An emerging body of literature suggests that many of the disabling symptoms experienced by patients with multiple sclerosis, including fatigue, are the result of cardiovascular autonomic dysregulation. Clinicians treating patients with multiple sclerosis intuitively embrace this literature and many of the potential mechanisms suggested, given the overwhelming similarity between symptoms of cardiovascular autonomic dysfunction and those reported by these patients. Within this realm of possible associations, discerning between common pathophysiology and spurious association becomes the foremost and most challenging goal.

That multiple sclerosis and related disorders can cause severe urinary autonomic dysfunction is well documented in the literature [6]. However, the design of clinical research to define whether, in multiple sclerosis, cardiovascular autonomic dysfunction is contributing to fatigue is plagued by several difficulties. First, fatigue is an “umbrella term” which, despite countless efforts, is still often confounded with other common symptoms such as sleepiness, psychomotor slowing, or lightheadedness. Second, the wide variety of putative mechanisms that have been proposed are, for the most part, plausible and likely coexist. These mechanisms are related to either increased energetic demands or decreased metabolic supply. This overlap often makes statistical analysis complex and misleading. Third, and most importantly, standard autonomic function testing, based on peripheral autonomic measurements only, might be inaccurate indicators of central autonomic changes where independent mechanisms, such as cerebral autoregulation, take place. In other words, standard autonomic tests alone have low internal validity for symptoms associated with central hypoperfusion in the absence of obvious blood pressure abnormalities. This last constraint is exemplified by the frequent presence of orthostatic intolerance in patients with normal autonomic reflexes.

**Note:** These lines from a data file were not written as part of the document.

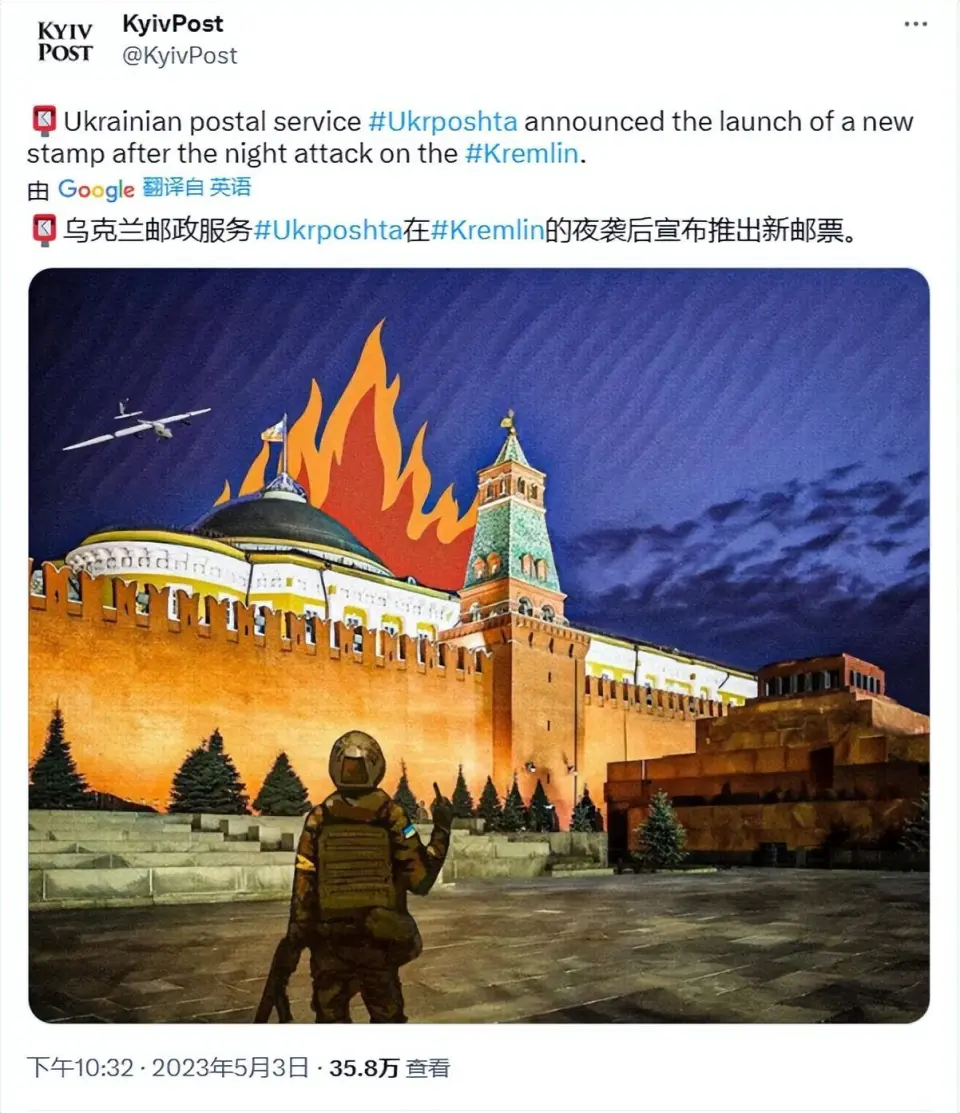
Task: Click the tweet date 2023年5月3日
Action: pyautogui.click(x=230, y=1068)
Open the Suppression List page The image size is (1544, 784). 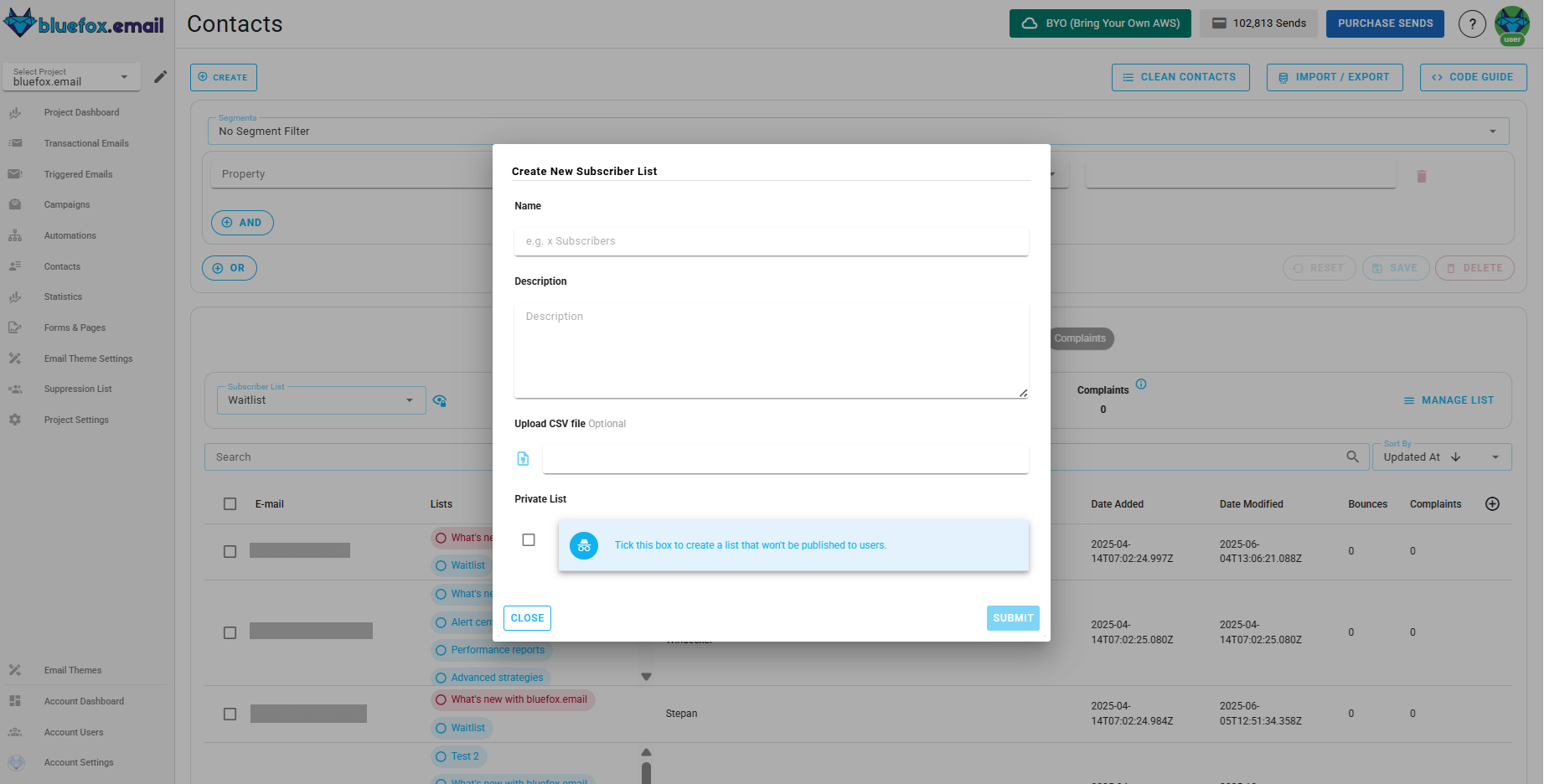(77, 389)
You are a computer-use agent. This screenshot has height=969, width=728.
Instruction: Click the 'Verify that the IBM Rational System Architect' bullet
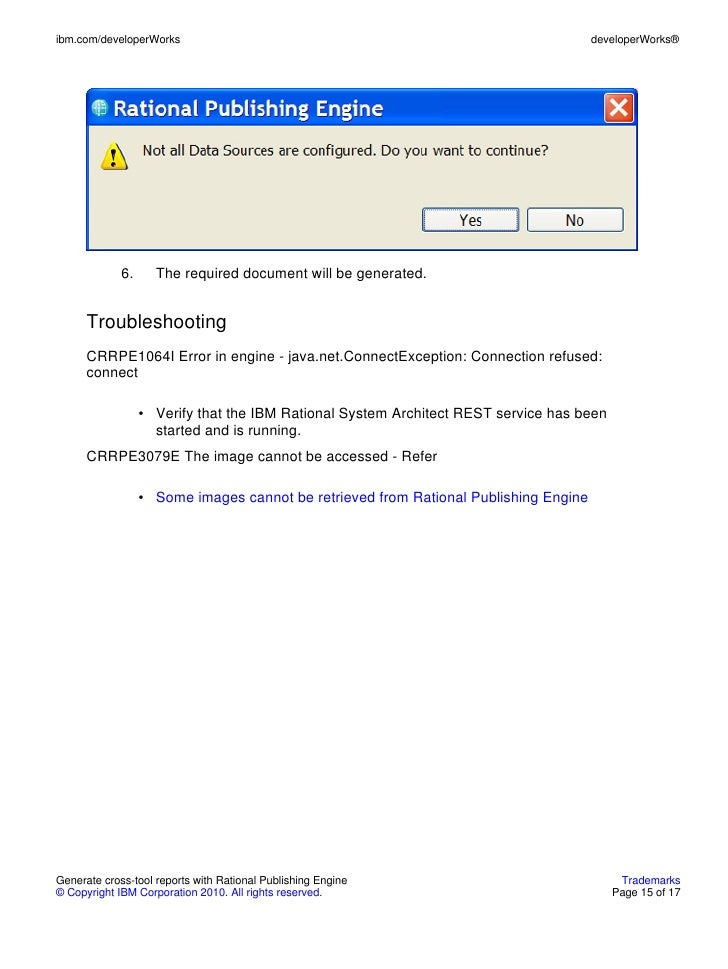tap(381, 422)
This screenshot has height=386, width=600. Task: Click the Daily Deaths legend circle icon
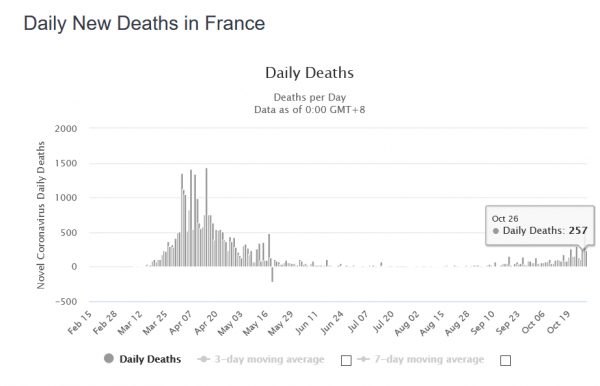(109, 358)
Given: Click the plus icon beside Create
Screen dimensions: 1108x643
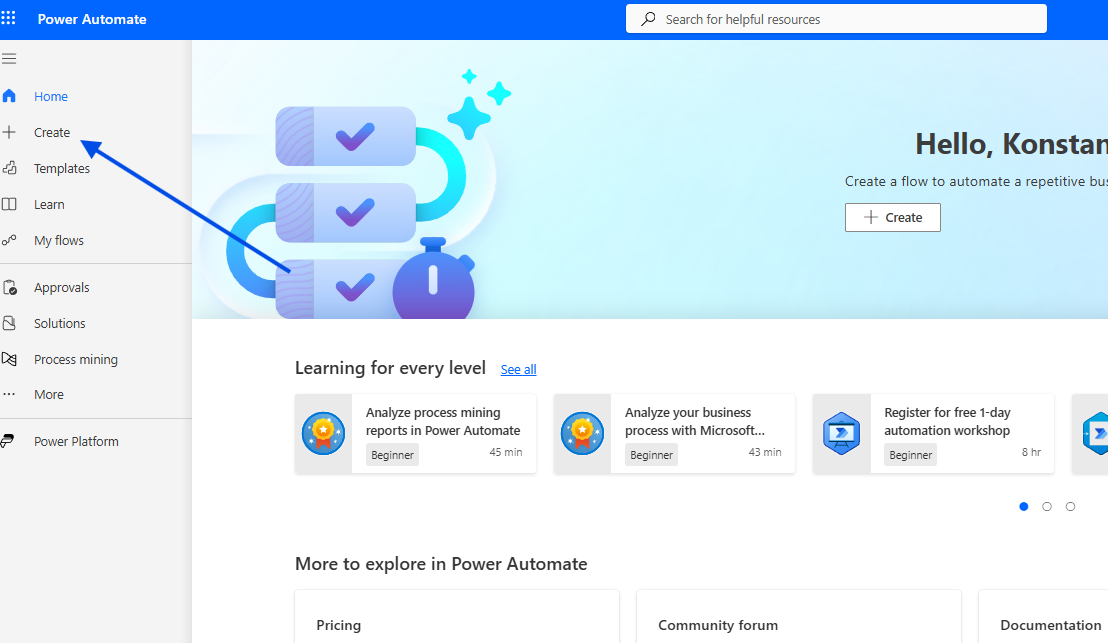Looking at the screenshot, I should (x=9, y=132).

In this issue of Clinical Autonomic Research, Krbot Skorić and colleagues studied 70 patients with multiple sclerosis and found a significant association between fatigue (as defined by the Modified Fatigue Impact Scale) and autonomic symptoms defined by a validated questionnaire (COMPASS-31) [4]. Interestingly, higher levels of fatigue were associated with older age, smaller bradycardic response in phase IV of the Valsalva maneuver (Valsalva ratio), and smaller sweating volumes. In turn, when analyzing autonomic symptoms, the more “peripheral” domains of COMPASS-31, namely vasomotor, secretomotor, gastrointestinal, and pupillomotor symptoms, were correlated with cardiovascular autonomic reflexes and sudomotor dysfunction, but the “central” symptom domain (i.e., orthostatic intolerance) was not. These associations led the authors to conclude that peripheral autonomic nervous system dysregulation has a role in the pathophysiology of fatigue in multiple sclerosis.

Although the authors propose that cardiovascular autonomic dysregulation causes fatigue, their research eloquently highlights the limitations in the field. The conclusions of this appropriately designed, sufficiently powered, and judiciously analyzed study appear to be confounded by the effect of aging. Older age is associated with fatigue and with less reactive vagal reflexes. Thus, the suggestion that peripheral impairment significantly explains fatigue in a disease resulting from evident central nervous system dysfunction is seemingly misleading. In other words, this problem boils down to the investigation of poorly defined variables using methods that are not valid for the full assessment of central autonomic physiology.

A feasible solution to these methodological difficulties is the inspection of autonomic regulation of cerebral hemodynamics, which gained some prominence in recent literature. By means of simultaneous recording of blood pressure, cerebral blood flow velocity, and cerebral oxy- and deoxyhemoglobin concentration, the capacity of cerebral vasculature to regulate blood flow can be estimated [3]. Autonomic receptors, both sympathetic and parasympathetic, have been shown to have a salient role in dynamic cerebral autoregulation, especially in circumstances of normal blood pressure (active range of dynamic autoregulation) [2]. These methods represent a logical direction in the assessment of the unequivocal effects of autonomic dysregulation on fatigue and other central symptoms. Patients with multiple sclerosis represent an optimal population to apply these methods, since the majority of them have no abnormalities in blood pressure control. They often present with symptoms suggestive of autonomic dysregulation, and do not pose the technical difficulties with the use of transcranial Doppler that are seen in older individuals [5]. In addition, robust evidence of cerebral hypoperfusion in patients with multiple sclerosis has emerged with the extensive use of newer MRI techniques, reinforcing the hypothesis of central vascular impairment [1]. Surprisingly, despite the existence of laboratories with advanced autonomic testing capabilities, scarce research using these methods has been carried out to date. Therefore, in the advent of the adolescent era of central autonomic nervous system assessment, studies such as that of Krbot Skorić and colleagues should be reformulated to include the evaluation of cerebral hemodynamics. By doing so, we might be able to answer whether, in patients with multiple sclerosis, autonomic symptoms and fatigue share a common pathophysiology, or if their relationship is just a spurious finding.